29. The method according to claim 27, comprising the administration of a chemotherapy agent, or a combination of chemotherapy agent and immunotherapy agent or endocrine therapy agent if the patient is classified as having an unfavorable prognosis.

30. The method according to claim 17, wherein the cancer is selected from the group consisting of: breast, kidney, lung, liver, skin, uterus, brain, thyroid and adrenal gland cancer.

31. A targeted antigen delivery system comprising a FOLR2 binding ligand associated with an antigen of interest or a nucleic acid encoding the antigen in expressible form.

32. The targeted antigen delivery system according to claim 31, wherein the antigen of interest is a vaccine antigen.

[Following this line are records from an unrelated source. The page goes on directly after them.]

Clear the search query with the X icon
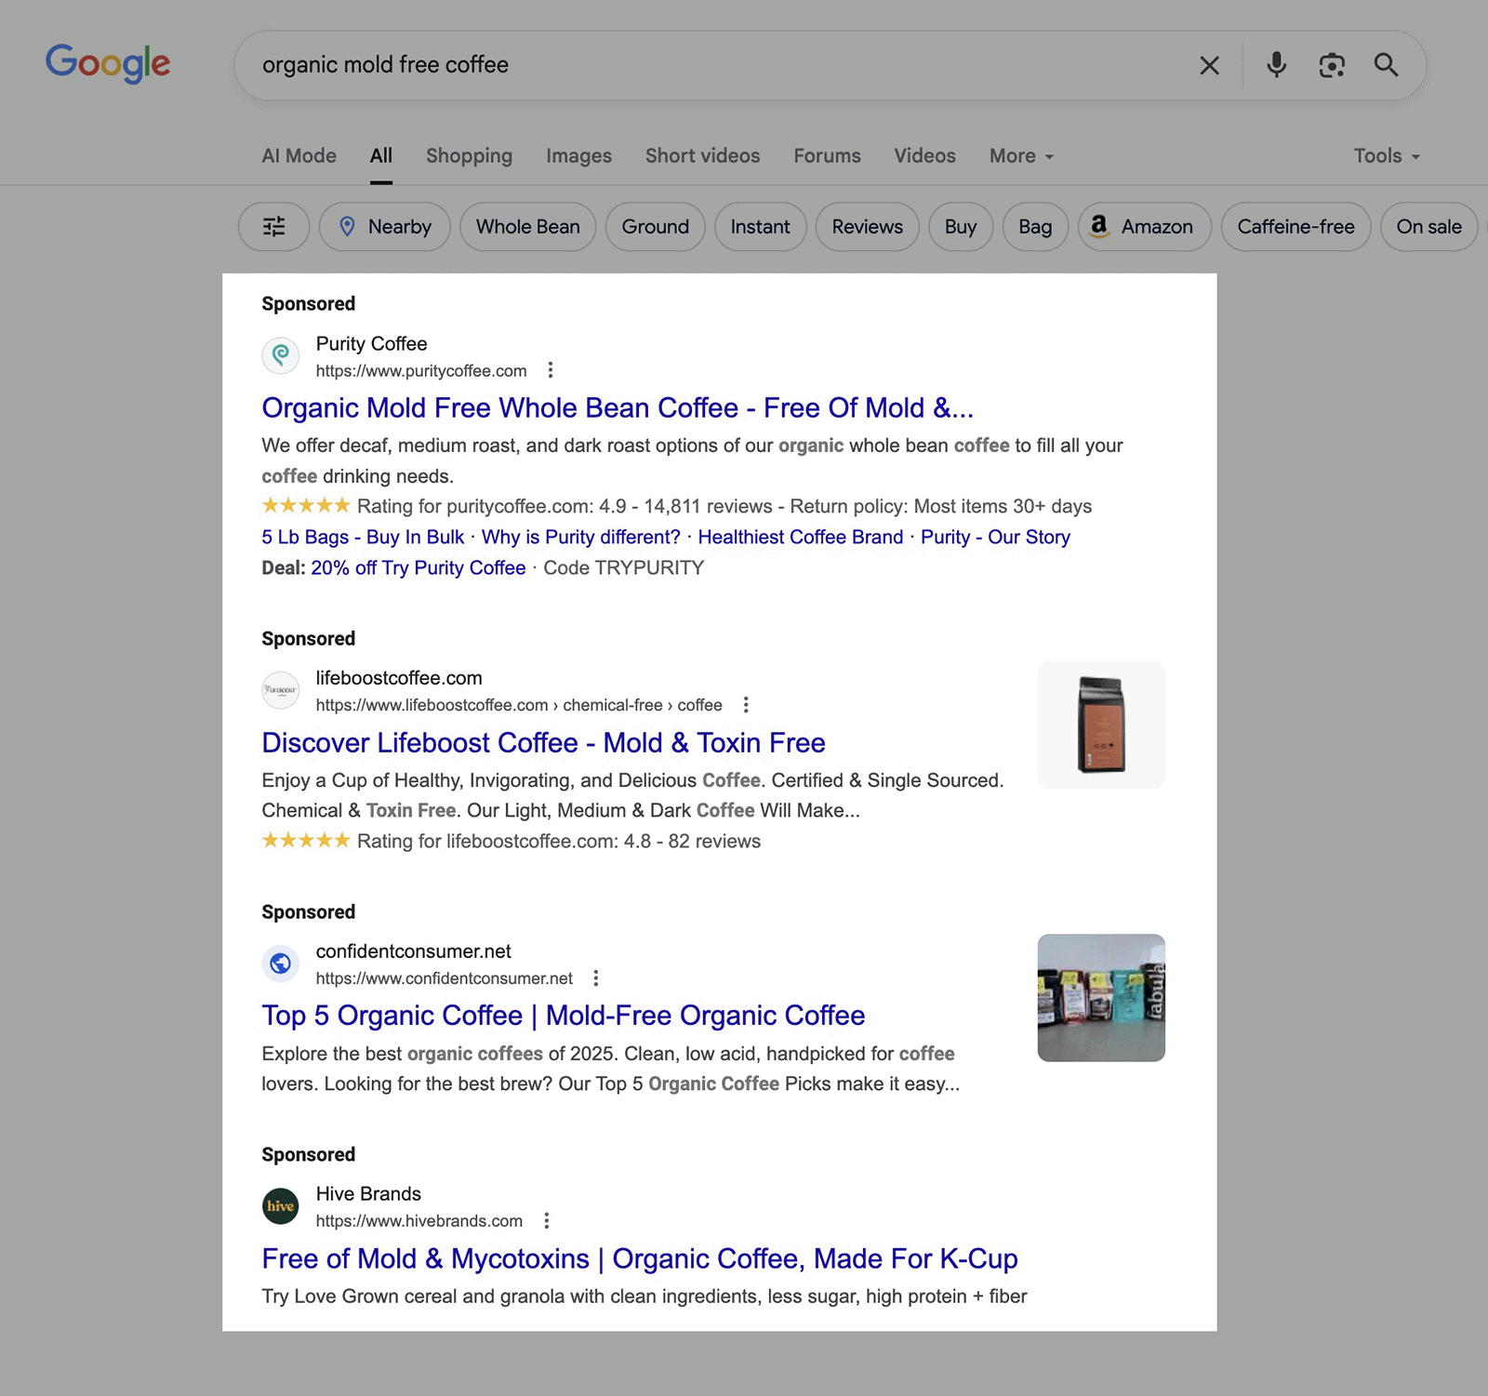1488x1396 pixels. click(1208, 65)
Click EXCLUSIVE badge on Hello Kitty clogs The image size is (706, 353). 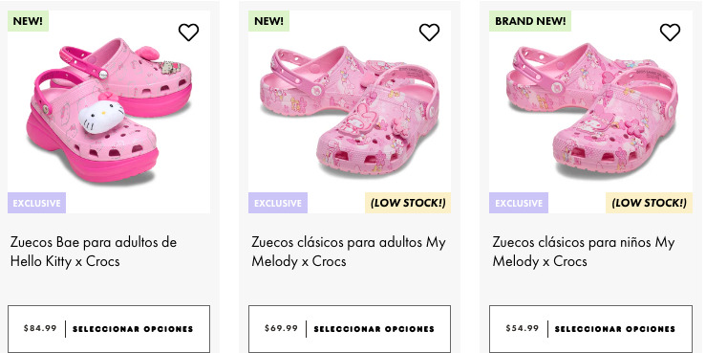pyautogui.click(x=36, y=203)
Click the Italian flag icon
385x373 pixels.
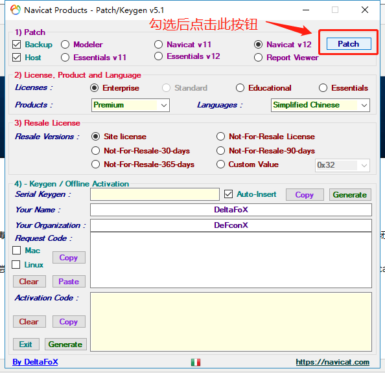click(196, 362)
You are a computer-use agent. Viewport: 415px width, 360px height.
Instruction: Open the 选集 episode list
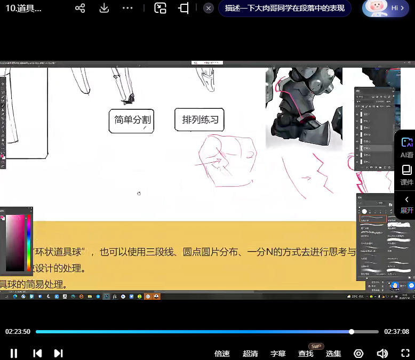tap(333, 353)
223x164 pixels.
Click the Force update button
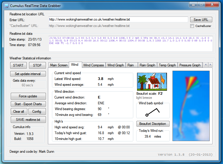(x=28, y=96)
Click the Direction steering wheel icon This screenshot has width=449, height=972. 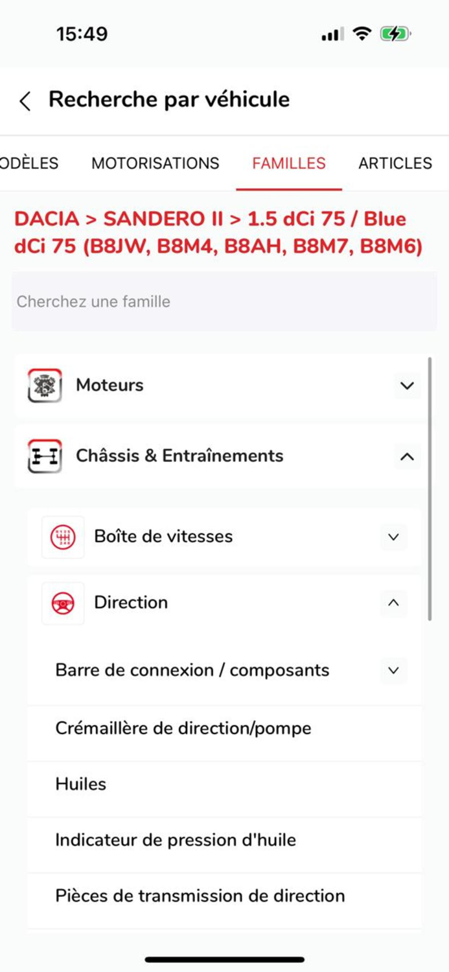pyautogui.click(x=62, y=603)
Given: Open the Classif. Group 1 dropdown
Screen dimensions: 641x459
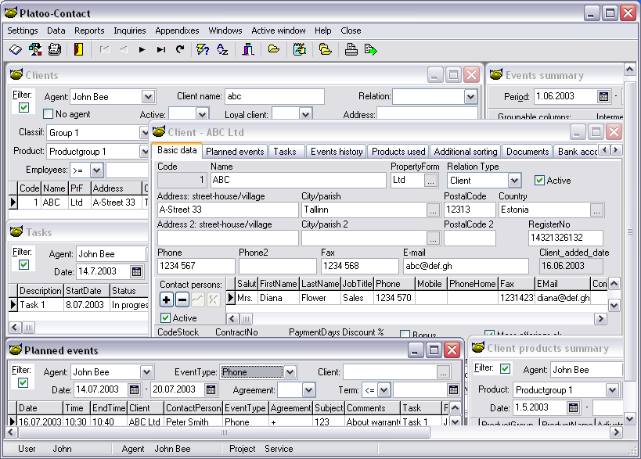Looking at the screenshot, I should (x=145, y=133).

33. The targeted antigen delivery system according to claim 31, wherein the FOLR2 binding ligand comprises an anti-FOLR2 antibody or fragment thereof comprising the antigen-binding site.

34. The targeted antigen delivery system according to claim 31, wherein the FOLR2 binding ligand and antigen or nucleic acid thereof are associated in a conjugate, a fusion protein or a particle.

35. A pharmaceutical composition, comprising the antigen delivery system according to claim 31, and at least one pharmaceutically acceptable vehicle, adjuvant and/or carrier.

36. A gene signature of tumor-associated FOLR2+ macrophages comprising or consisting of the FOLR2, SEPP1 and SLC40A1 genes.